- Born: Isabel Salomé Benedito de Palma October 15, 1932 Luanda
- Died: 1988 (aged 55–56)
- Occupation: singer

= Belita Palma =

Angolan singer

Isabel Salomé Benedito de Palma, best known as Belita Palma (15 October 1932 — 1988), was an Angolan singer. With Lourdes Van-Dúnem, she is usually seen as a precursor in Angolan anti-colonial art, especially in her participation in the group N'gola Ritmos, of which she was lead singer.

Palma was born in Luanda on 15 October 1932, the daughter of Rosa da Silva Guimarães Palma and Domingos Benedito Palma. She had nine siblings. Her father was a musician and lived with important musicians from Luanda, especially Liceu Vieira Dias.
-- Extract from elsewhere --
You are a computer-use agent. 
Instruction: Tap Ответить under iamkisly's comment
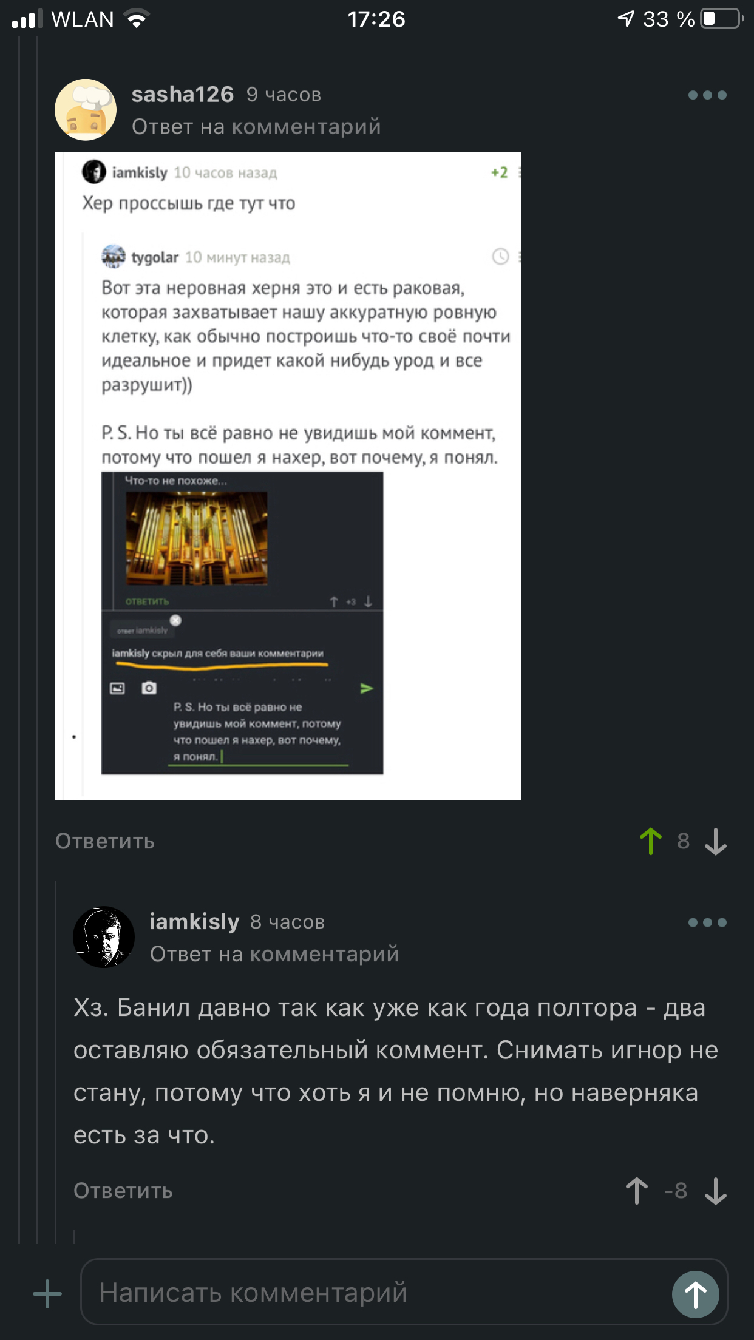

In this context, Belita Palma and her sister, Rosita Palma, began to compose and sing, beginning the production of classics of Angolan popular music, such as "Nguxi", "Apolo 12", "Manazinha" and "Susana".

Her voice was considered "emblematic", which, after her participation in N'gola Ritmos, leads her to launch a solo career. Due to her musical importance, she was recognized posthumously by Rádio Nacional de Angola (RNA) in 2007. She was also honored in 2009 during the National Prize for Culture and Arts.